RTRS- High soy prices cutting livestock output-Oil World

HAMBURG, Sept 4 (Reuters) - Signs are intensifying that livestock farmers are cutting production as the surge in soybean and corn prices to record levels this summer raises animal feed costs, Hamburg-based oilseeds analysts Oil World said on Tuesday.

“Livestock producers have started to react to the high costs of soymeal, corn and other ingredients,” Oil World said. “(Profit) Margins have become negative, leading to increased animal slaughtering.”

U.S. soybean and corn futures hit record highs this summer as scorching temperatures and drought ravaged crops in the U.S., while drought also severely cut soybean harvests in major exporters Brazil and Argentina. Both soybeans and corn are key animal feed ingredients.

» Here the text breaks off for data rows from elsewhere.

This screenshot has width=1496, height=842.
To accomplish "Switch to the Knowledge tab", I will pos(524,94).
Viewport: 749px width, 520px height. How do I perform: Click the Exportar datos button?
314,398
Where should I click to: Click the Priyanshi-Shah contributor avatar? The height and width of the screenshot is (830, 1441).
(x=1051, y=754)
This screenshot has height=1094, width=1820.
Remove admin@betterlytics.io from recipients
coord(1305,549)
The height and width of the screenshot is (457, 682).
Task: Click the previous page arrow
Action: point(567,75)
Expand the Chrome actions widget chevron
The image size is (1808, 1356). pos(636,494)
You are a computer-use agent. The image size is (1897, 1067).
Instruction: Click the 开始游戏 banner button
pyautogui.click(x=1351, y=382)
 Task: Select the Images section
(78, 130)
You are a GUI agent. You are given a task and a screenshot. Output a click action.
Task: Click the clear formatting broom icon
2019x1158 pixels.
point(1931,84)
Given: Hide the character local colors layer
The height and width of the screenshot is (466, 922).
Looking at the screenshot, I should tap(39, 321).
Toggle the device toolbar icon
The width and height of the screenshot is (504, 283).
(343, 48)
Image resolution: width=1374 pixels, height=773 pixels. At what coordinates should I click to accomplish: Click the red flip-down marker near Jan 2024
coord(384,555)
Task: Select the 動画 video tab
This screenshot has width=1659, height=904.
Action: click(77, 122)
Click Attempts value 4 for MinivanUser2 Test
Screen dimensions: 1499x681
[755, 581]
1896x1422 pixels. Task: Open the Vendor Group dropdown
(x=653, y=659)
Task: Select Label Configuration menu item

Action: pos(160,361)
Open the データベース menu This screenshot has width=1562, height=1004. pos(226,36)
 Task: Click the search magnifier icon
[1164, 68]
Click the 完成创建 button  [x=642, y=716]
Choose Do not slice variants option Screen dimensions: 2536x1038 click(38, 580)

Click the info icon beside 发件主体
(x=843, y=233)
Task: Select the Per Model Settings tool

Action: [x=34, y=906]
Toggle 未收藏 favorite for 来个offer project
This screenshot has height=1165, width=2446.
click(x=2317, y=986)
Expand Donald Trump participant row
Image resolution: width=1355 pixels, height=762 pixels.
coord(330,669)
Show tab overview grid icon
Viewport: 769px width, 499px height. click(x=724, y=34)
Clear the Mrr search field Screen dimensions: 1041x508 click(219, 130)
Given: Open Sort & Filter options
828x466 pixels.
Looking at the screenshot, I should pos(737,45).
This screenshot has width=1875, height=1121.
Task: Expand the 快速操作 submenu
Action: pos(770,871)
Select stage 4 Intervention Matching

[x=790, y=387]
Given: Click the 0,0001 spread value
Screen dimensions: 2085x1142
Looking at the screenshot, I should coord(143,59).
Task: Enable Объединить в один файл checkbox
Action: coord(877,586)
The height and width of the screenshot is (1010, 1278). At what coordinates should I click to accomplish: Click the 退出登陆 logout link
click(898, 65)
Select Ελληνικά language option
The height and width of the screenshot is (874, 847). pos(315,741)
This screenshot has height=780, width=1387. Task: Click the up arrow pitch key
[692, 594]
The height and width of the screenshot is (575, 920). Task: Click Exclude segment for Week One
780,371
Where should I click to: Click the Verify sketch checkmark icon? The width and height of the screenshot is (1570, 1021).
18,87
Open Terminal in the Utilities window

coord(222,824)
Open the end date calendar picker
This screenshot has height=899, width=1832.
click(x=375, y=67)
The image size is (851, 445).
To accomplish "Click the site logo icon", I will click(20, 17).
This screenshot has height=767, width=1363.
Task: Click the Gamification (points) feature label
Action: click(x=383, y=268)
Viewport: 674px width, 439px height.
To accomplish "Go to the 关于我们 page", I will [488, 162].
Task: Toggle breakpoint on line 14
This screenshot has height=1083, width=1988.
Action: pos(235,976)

“These high prices are painful for livestock producers and will initiate a cutback in production, primarily in poultry and pig industries,” Oil World said.

In Brazil, production costs for poultry have increased by 25 percent following the soybean and corn price rises, it said. “As a result, poultry production has started to decline and it is now expected to fall to only around 12 million tonnes in calendar year 2012, down 7 percent from last year,” it said.

“Poultry production has also started to decline in the U.S. and other countries.”

Global soymeal consumption is likely to fall in Oct./Dec. 2012 as the high prices reduce livestock output, it said. The trend is likely to continue in the early months of 2013 until new crop soybean supplies arrive from South America, it said.